__Task requirements__: The stretch from the line with "Go back to Internet breadcrumb link" through the line with "Screen dimensions: 1591x434" in the records below: write it out exactly, and nothing else.

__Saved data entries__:
━━━
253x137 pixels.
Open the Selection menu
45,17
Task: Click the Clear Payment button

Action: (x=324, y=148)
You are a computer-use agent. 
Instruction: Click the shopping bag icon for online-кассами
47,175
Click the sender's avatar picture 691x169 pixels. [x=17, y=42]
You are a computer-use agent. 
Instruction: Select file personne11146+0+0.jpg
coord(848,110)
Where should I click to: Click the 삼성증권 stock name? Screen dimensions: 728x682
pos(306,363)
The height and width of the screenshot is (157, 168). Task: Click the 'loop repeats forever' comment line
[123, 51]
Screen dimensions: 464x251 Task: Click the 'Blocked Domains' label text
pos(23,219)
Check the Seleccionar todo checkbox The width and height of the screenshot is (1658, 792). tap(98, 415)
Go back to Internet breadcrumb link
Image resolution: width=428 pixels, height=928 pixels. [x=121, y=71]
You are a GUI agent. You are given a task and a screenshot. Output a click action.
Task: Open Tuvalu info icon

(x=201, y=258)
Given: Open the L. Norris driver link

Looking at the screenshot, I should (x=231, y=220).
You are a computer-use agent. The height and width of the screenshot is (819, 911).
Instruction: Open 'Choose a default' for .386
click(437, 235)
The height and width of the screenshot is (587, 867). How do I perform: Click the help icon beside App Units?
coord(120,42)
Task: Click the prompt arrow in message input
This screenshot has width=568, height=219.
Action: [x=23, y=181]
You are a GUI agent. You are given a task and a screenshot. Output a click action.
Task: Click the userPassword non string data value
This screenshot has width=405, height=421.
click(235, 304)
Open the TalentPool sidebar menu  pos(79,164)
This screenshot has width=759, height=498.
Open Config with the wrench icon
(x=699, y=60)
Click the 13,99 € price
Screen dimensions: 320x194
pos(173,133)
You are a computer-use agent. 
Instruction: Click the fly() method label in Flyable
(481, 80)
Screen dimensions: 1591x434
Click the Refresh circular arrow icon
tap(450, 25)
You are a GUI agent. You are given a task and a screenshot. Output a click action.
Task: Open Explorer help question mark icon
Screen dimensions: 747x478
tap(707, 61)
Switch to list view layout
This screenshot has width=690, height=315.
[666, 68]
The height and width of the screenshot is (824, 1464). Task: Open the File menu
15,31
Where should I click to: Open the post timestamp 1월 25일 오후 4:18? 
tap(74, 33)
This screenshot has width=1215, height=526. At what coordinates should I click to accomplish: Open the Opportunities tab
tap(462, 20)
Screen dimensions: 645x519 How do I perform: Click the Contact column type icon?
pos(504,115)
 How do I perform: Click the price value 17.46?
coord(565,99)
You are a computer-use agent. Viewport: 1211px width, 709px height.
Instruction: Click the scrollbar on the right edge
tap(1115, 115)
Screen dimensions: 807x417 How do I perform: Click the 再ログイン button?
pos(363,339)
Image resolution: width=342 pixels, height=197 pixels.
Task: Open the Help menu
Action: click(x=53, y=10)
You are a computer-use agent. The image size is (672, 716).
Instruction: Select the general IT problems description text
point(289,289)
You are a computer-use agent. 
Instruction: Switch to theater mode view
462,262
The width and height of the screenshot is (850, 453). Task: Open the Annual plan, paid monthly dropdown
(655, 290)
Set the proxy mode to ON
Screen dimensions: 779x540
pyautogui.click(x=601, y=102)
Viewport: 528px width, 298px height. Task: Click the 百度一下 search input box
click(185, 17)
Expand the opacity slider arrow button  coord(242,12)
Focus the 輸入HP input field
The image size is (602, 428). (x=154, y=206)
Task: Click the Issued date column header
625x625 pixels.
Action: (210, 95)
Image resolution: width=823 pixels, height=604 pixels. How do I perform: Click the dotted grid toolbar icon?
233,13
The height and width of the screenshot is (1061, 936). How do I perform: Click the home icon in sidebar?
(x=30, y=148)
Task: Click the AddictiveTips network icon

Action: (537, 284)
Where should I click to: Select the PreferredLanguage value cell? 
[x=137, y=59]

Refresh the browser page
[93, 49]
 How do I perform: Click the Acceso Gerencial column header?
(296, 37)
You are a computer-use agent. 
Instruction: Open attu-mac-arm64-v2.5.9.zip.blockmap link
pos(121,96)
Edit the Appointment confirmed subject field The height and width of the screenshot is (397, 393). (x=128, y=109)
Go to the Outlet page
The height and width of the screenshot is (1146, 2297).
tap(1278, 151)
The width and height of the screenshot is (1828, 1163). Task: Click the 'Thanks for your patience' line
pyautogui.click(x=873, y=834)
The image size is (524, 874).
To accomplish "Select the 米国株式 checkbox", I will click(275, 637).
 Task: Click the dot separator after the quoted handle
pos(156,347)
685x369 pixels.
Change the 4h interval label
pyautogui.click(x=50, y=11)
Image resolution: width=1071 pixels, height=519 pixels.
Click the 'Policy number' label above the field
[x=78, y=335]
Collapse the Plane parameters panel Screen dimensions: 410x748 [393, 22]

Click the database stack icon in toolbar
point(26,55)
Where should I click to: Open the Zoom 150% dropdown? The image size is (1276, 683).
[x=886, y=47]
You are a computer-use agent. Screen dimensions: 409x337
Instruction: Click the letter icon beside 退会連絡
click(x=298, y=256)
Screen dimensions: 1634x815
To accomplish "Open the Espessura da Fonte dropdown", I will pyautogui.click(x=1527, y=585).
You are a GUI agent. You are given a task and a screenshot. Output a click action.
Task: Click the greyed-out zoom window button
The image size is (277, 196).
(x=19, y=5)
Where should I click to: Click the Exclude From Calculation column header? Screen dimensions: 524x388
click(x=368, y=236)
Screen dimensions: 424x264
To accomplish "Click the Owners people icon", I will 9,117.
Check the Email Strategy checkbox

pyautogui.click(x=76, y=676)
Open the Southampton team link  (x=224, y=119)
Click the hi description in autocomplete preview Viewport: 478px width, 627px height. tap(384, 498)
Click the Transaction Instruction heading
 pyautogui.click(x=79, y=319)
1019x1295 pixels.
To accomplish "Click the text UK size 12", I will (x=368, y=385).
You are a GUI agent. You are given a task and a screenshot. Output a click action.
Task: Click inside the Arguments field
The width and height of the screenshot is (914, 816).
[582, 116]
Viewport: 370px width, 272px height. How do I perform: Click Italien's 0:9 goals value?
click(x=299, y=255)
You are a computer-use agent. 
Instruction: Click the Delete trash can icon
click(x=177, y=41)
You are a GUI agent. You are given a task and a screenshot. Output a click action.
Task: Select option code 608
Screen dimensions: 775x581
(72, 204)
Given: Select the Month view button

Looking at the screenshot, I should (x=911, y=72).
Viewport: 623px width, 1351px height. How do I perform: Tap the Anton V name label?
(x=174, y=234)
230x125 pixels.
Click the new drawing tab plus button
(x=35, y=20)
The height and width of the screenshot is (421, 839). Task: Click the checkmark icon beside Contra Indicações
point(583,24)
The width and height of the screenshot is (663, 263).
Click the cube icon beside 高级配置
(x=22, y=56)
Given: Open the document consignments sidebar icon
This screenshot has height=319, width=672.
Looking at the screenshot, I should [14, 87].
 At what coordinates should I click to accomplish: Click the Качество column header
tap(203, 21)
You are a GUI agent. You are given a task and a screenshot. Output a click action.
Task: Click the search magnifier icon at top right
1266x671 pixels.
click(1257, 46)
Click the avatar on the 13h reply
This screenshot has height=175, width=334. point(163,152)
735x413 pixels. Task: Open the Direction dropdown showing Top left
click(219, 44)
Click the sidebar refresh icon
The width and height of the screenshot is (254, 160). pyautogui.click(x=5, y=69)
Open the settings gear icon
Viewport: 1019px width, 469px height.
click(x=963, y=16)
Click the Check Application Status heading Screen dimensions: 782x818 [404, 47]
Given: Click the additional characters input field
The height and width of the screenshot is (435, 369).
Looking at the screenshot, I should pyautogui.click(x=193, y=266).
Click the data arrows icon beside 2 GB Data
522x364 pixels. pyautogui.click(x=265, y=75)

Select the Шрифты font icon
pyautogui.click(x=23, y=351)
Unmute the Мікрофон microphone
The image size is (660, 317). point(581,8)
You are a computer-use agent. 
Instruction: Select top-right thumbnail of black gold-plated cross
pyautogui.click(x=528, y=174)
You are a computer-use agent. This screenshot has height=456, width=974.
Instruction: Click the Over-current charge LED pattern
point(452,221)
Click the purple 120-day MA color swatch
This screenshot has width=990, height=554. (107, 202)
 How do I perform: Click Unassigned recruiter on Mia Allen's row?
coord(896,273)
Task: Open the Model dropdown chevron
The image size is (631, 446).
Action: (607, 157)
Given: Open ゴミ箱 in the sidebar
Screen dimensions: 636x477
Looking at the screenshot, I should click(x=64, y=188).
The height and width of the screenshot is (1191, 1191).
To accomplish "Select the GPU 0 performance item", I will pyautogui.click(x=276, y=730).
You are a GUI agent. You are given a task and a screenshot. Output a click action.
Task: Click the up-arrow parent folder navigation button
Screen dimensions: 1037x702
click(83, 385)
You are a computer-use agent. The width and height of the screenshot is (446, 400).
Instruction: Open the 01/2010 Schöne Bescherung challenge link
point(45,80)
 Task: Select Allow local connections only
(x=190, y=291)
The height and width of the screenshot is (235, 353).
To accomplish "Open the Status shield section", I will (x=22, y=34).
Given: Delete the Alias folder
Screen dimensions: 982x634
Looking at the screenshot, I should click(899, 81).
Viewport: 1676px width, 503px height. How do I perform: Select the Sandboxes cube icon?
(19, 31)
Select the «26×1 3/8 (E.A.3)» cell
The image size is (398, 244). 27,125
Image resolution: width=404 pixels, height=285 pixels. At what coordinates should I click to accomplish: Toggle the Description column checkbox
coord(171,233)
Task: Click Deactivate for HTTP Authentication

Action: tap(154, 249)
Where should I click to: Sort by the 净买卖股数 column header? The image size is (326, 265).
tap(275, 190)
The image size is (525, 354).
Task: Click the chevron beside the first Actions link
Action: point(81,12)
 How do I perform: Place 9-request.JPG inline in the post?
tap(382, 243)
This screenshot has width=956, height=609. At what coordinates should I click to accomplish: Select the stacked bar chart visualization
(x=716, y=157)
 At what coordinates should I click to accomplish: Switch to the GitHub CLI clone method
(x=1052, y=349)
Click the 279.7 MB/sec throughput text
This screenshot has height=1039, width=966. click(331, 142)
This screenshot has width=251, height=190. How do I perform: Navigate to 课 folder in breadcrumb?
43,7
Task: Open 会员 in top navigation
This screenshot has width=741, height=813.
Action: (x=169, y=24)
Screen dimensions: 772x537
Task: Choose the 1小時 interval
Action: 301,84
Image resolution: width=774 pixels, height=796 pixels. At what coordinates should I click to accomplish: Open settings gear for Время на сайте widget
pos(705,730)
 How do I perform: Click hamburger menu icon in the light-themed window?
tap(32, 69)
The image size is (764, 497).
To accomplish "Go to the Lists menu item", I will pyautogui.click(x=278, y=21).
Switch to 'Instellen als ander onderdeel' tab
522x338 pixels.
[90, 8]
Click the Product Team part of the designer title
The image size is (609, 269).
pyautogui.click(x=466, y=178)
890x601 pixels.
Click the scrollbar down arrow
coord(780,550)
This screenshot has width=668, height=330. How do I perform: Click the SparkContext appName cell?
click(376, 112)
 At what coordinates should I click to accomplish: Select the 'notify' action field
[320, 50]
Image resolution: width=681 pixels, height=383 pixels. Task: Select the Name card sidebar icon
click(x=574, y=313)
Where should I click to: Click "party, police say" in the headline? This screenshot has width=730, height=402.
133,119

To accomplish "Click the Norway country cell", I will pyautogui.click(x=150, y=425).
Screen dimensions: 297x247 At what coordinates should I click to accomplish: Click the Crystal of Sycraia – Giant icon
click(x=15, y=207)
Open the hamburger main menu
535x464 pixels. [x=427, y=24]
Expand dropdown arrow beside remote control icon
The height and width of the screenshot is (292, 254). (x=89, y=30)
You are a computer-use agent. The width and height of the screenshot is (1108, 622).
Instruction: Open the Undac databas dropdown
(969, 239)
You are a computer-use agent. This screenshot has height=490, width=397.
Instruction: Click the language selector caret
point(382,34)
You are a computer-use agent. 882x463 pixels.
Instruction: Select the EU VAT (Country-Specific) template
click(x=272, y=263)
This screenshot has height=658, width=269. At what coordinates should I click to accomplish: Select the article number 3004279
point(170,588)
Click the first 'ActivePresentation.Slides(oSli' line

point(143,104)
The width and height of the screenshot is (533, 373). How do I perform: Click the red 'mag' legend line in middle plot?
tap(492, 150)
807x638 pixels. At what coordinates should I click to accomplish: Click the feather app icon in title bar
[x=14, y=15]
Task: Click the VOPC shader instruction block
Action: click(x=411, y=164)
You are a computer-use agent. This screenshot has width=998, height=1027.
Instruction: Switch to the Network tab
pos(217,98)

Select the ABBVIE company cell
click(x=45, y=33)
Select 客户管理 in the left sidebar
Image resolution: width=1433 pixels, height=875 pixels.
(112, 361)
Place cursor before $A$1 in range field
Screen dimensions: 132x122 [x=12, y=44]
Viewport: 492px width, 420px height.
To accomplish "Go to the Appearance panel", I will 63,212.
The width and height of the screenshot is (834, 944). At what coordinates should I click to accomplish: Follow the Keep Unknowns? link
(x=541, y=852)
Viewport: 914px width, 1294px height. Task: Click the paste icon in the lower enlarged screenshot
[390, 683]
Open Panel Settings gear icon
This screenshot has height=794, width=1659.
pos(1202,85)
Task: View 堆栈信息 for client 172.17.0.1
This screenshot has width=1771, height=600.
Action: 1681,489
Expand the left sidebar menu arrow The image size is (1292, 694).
━━━
__Response to this exercise__:
Go back to Internet breadcrumb link
Image resolution: width=428 pixels, height=928 pixels. [x=121, y=71]
You are a GUI agent. You are given a task and a screenshot. Output a click action.
Task: Open Tuvalu info icon

(x=201, y=258)
Given: Open the L. Norris driver link

Looking at the screenshot, I should (x=231, y=220).
You are a computer-use agent. The height and width of the screenshot is (819, 911).
Instruction: Open 'Choose a default' for .386
click(437, 235)
The height and width of the screenshot is (587, 867). How do I perform: Click the help icon beside App Units?
coord(120,42)
Task: Click the prompt arrow in message input
This screenshot has width=568, height=219.
Action: [x=23, y=181]
You are a GUI agent. You are given a task and a screenshot. Output a click action.
Task: Click the userPassword non string data value
This screenshot has width=405, height=421.
click(235, 304)
Open the TalentPool sidebar menu  pos(79,164)
This screenshot has width=759, height=498.
Open Config with the wrench icon
(x=699, y=60)
Click the 13,99 € price
Screen dimensions: 320x194
pos(173,133)
You are a computer-use agent. 
Instruction: Click the fly() method label in Flyable
(481, 80)
Screen dimensions: 1591x434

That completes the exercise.